▸ Set exercise 1
In the design notes below, why should message-handling logic be idempotent? Answer in one to three sentences.
▸ Set exercise 2
Continue the design notes on performance and consistency below, picking up after their final point.
>> begin Text block
Minimize IO read / write and network calls (latency)
Do things asynchronously and concurrently
Set timeouts when talking to external dependencies
Expensive operations in background:
Delegate expensive operations, or, part of expensive operations
to be executed and cached in background, without impacting response times
Reduce input:
Reduce the input by filtering / ignoring inputs that has been invalidated
Idempotent logic
Enqueued messages consumed concurrently might be read by multiple consumers,
there must be mechanisms in place to guarantee consistency, regardless of the executions
Use flags, timestamps, acknowledge messages ensure consistency
Atomicity and Eventual Consistency
When you have to update some data in multiple layers of your system, eg:
cache, database, search index, you them all to succeed or fail, so that you don't have
inconsistency between the layers.
Deal with updates as messages, send the messages to a "queue" and have consumers for each layer to
read the messages and process, if it fails, the message will still be there.
Eventually, all layers will be updated, distributed.
Flag messages with UUIDs to track them in the flow, set order and handle duplication.
>> end Text block
>> begin Data extract
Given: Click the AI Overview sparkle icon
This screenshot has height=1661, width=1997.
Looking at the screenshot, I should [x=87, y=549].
>> end Data extract
>> begin Data extract
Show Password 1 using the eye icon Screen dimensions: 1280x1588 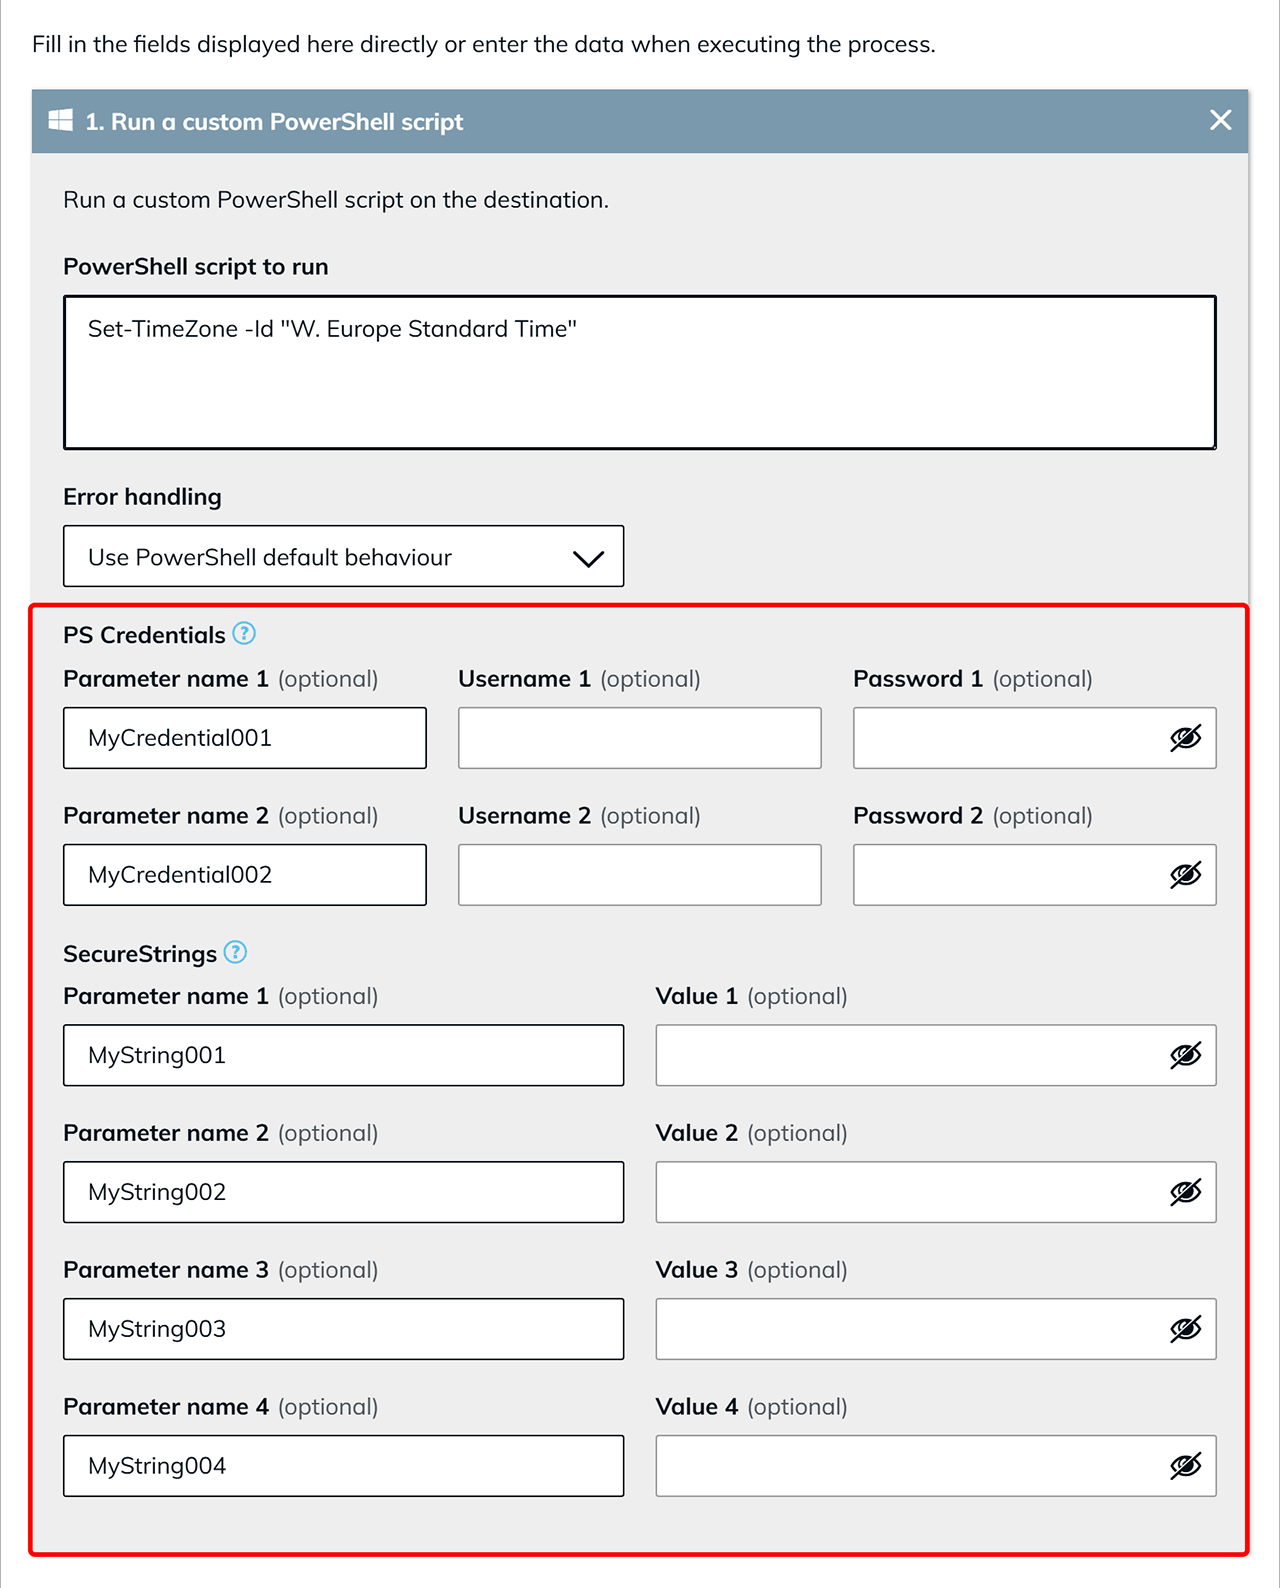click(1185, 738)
>> end Data extract
▸ Exercise result 1
Enqueued messages that are consumed concurrently might be read by more than one consumer. Mechanisms such as flags, timestamps, and acknowledgment messages must therefore keep the data consistent no matter how the executions happen.

▸ Exercise result 2
Load balancing:
One consumer cannot have it's performance degraded while another is idle
Messages should be distributed evenly between queue groups / streams
Cache keys should be distributed evenly between nodes in a cluster (consistent hashing)
Data should be distributed evenly between database nodes/replicas
Failure / Reliability:
Clear separation of domain and infrastructure errors
Log and capture relevant errors with all the context needed for debugging (where?, what?, why?)
Retry with exponential backoffs when dependencies performance are degraded
Fallback mechanisms when dependencies are unavailable, to avoid interruption of service
Circuit breakers can be implemented to automatically identify dependencies that are unhealthy
and toggle fallbacks, they can redo when the dependencies are healthy again (auto-healing)
Send messages that cannot be processed to a dead letter queue to avoid data-loss
"Graceful Shutdown / Restart" to avoid abrupt exiting to cause inconsistency (data left unprocessed, pending)
Observability:
Track metrics to understand how the system is behaving
End 2 End tracings to discover bottlenecks and spots to improve
Performance Testing:
How many requests per second a single unit can handle
How much is scales, doubling the units can respond twice the requests?
How dependencies behave under stress (database, cache..)
How effective is you caching, hits vs misses
Tweaking configs like, increasing number of workers and decreasing the timing they run
Available memory and garbage collection effectiveness (cleaning more space than it's being written)
How complex queries in DB behave during stress, if writing under stress impacts reading
Auto Scaling (Horizontal)
By observing the system metrics, specially under stress with load testing,
it will be possible to establish the thresholds for auto scaling:
Eg.: Add 2 units when CPU > 100% for 30 seconds.
Eg.: Decrease 2 units when CPU is 50% idle for 30 seconds.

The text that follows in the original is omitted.